Conserved current is the flow of the canonical conjugate of a quantity possessing a continuous translational symmetry. The continuity equation for the conserved current is a statement of a conservation law.

Examples of canonical conjugate quantities are:

• Time and energy - the continuous translational symmetry of time implies the conservation of energy.
• Space and momentum - the continuous translational symmetry of space implies the conservation of momentum
• Space and angular momentum - the continuous rotational symmetry of space implies the conservation of angular momentum
• Wave function phase and electric charge - the continuous phase angle symmetry of the wave function implies the conservation of electric charge

Conserved currents play an extremely important role in theoretical physics, because Noether's theorem connects the existence of a conserved current to the existence of a symmetry of some quantity in the system under study.

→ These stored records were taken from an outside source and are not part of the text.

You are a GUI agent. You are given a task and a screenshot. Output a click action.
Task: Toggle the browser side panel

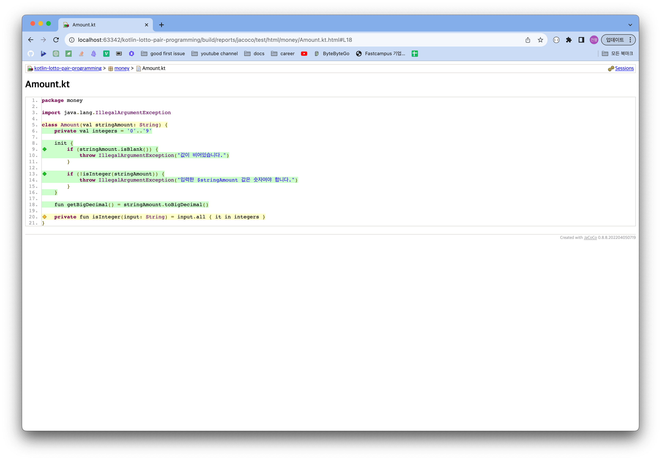(581, 40)
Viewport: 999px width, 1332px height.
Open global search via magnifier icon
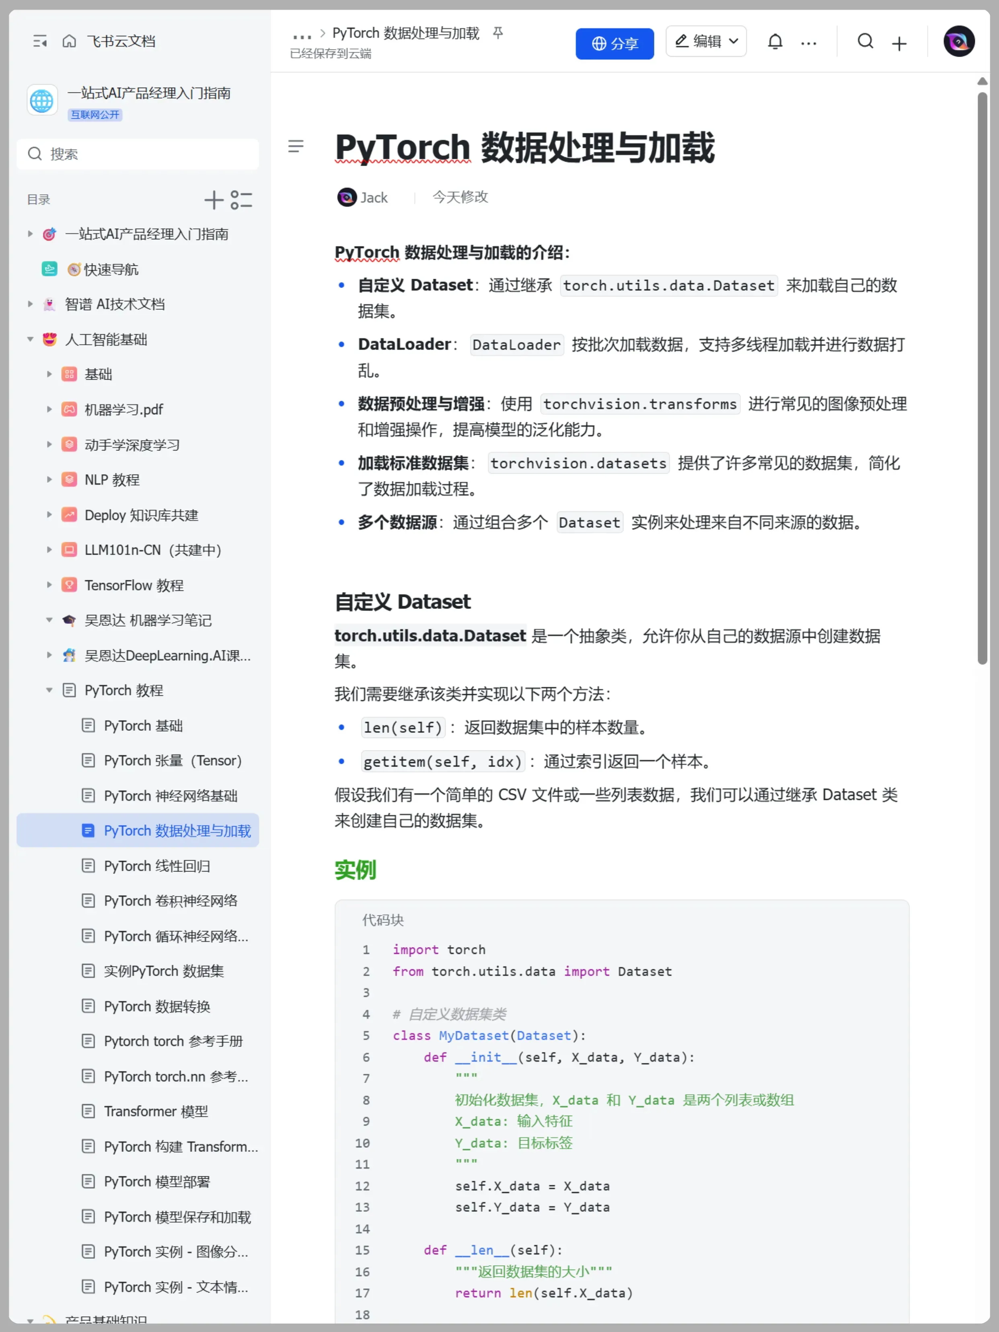coord(865,42)
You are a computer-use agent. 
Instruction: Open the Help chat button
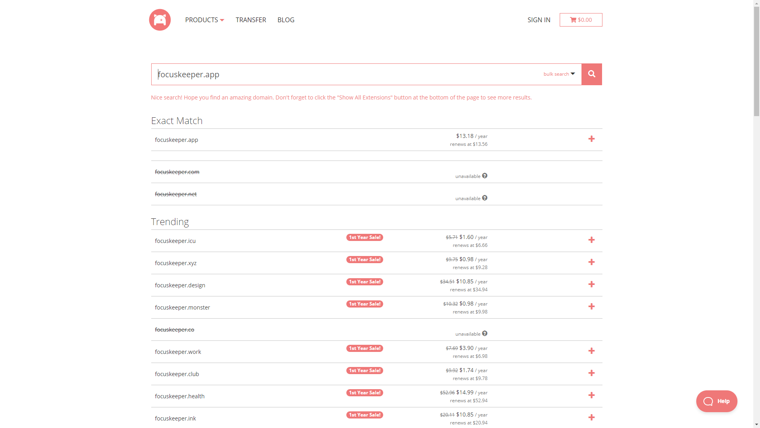(x=716, y=401)
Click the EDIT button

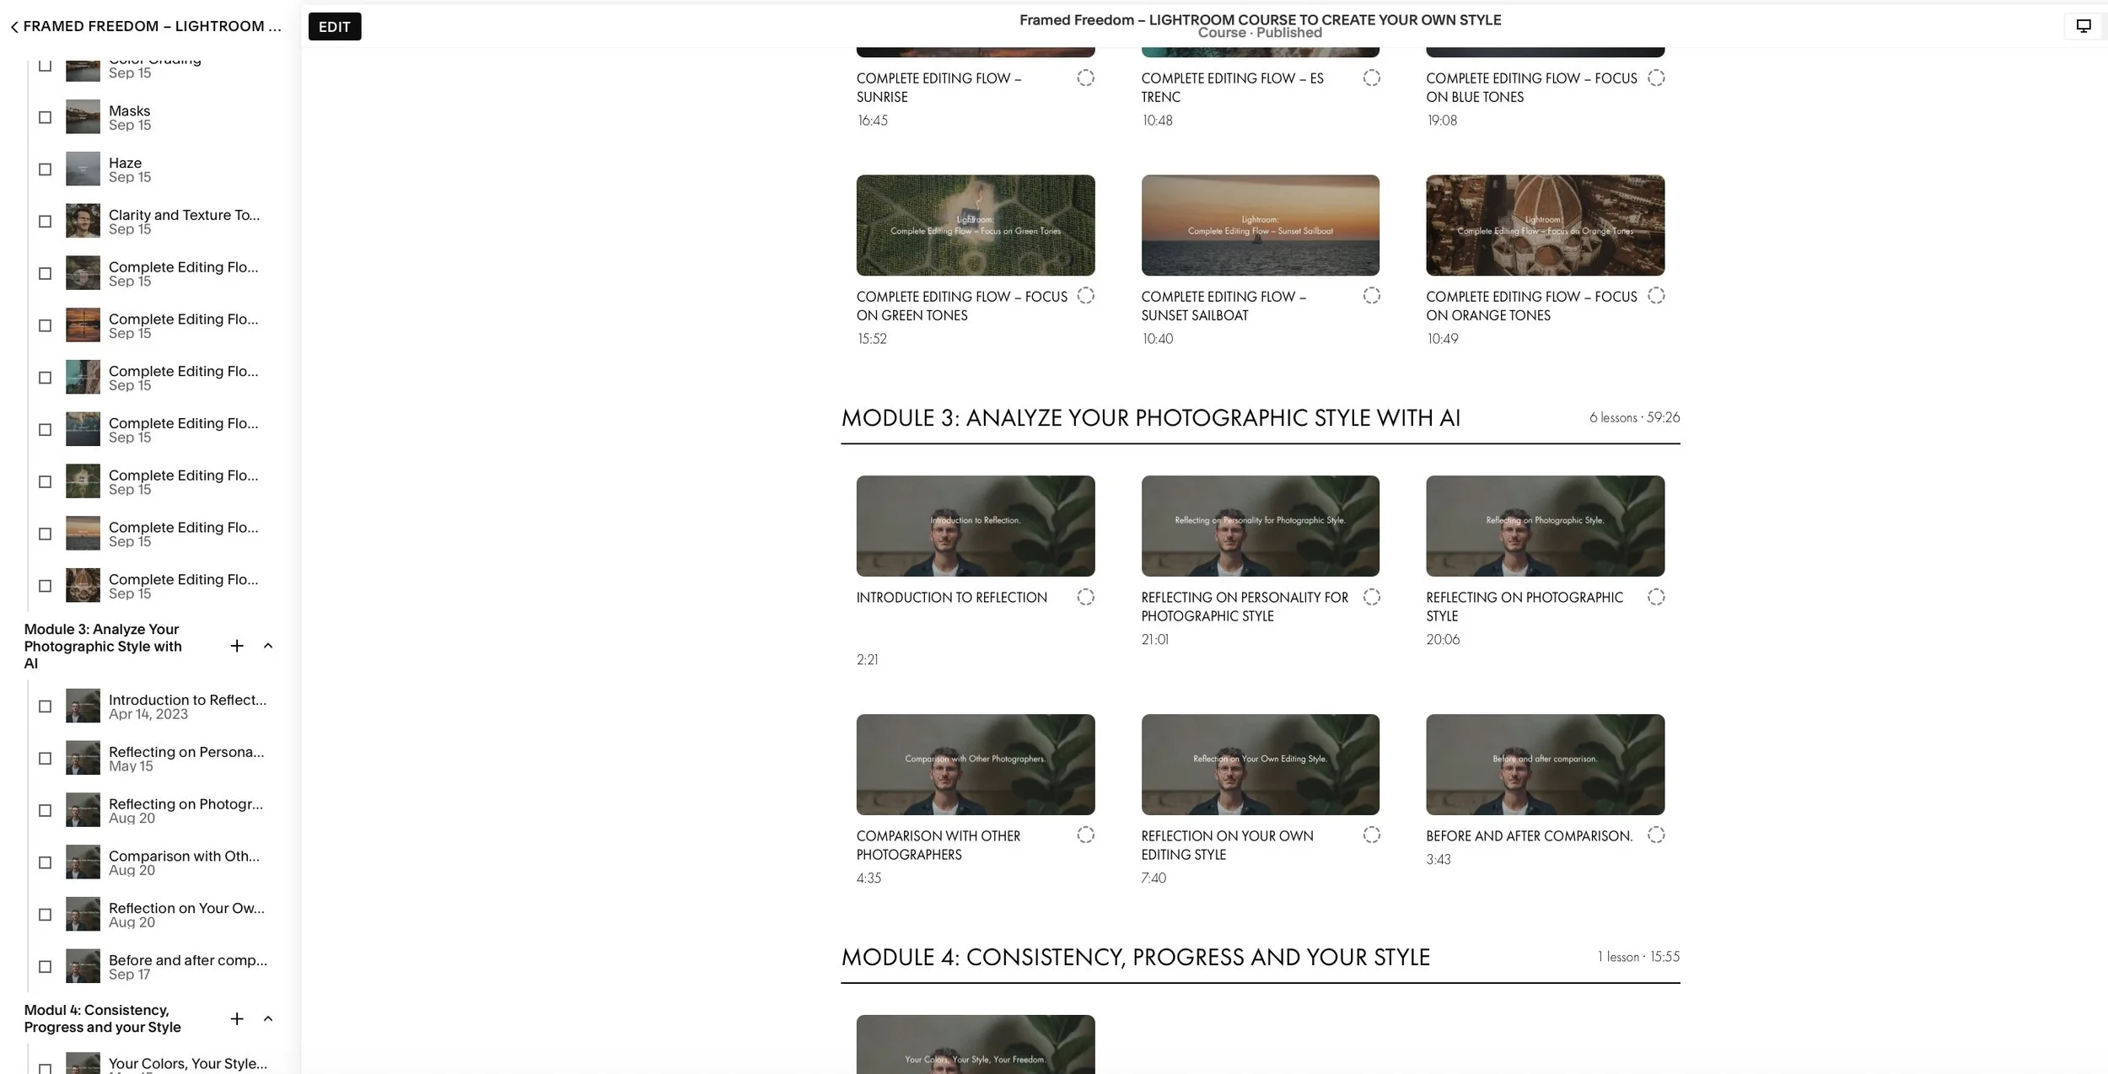[334, 26]
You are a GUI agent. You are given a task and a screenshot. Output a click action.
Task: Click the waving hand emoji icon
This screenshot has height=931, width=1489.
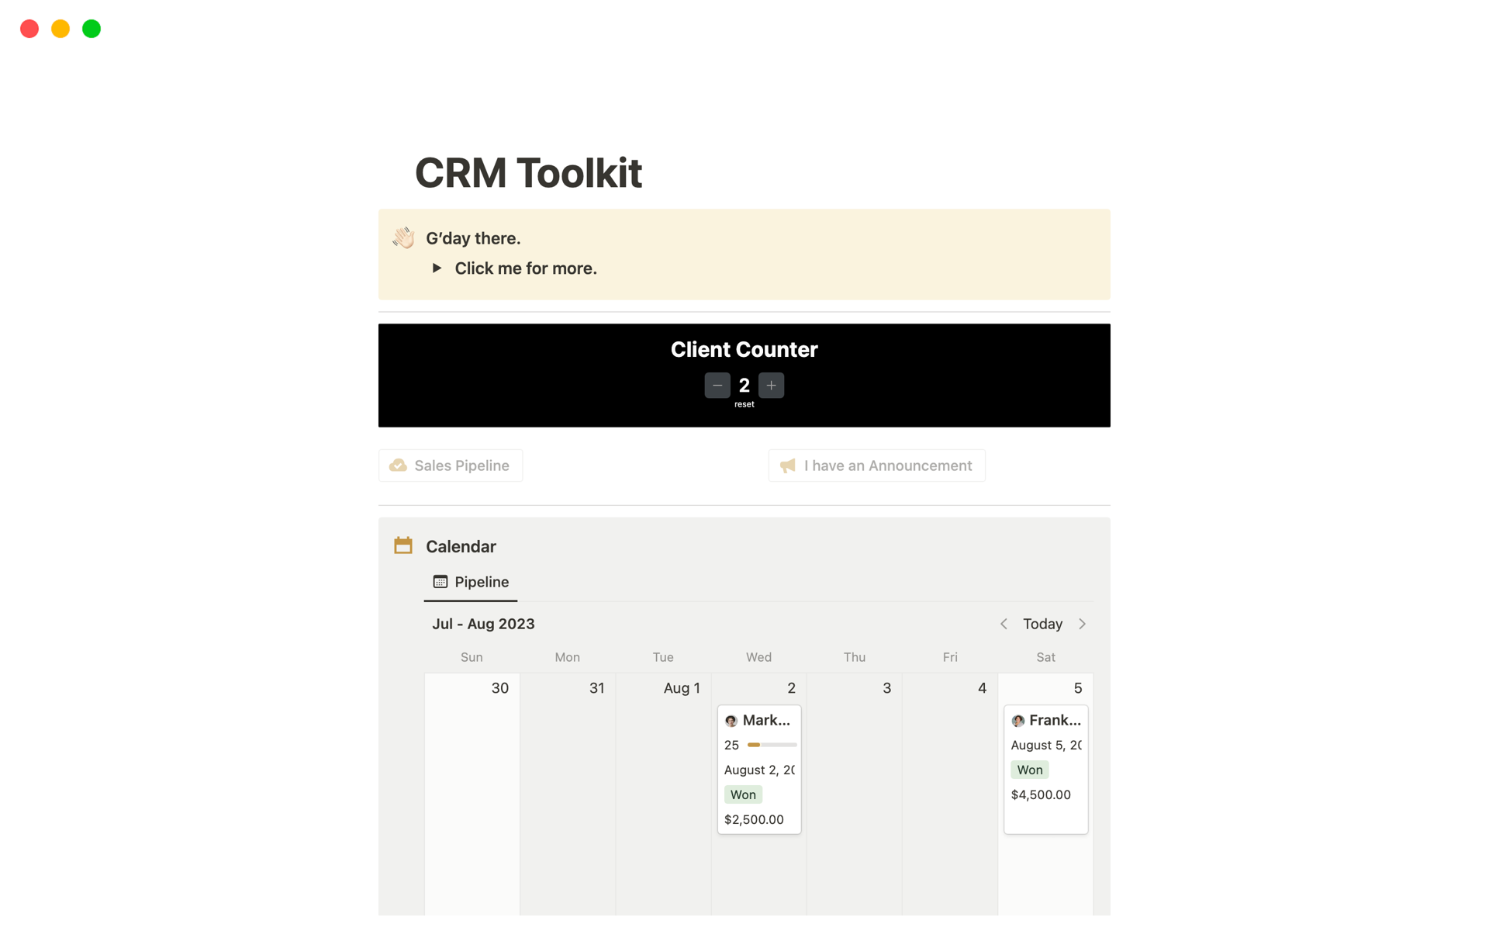coord(403,237)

In practical terms, all conserved currents are Noether currents, as the existence of a conserved current implies the existence of a symmetry. Conserved currents play an important role in the theory of partial differential equations, as the existence of a conserved current points to the existence of constants of motion, which are required to define a foliation and thus an integrable system. The conservation law is expressed as the vanishing of a 4-divergence, where the Noether charge forms the zeroth component of the 4-current.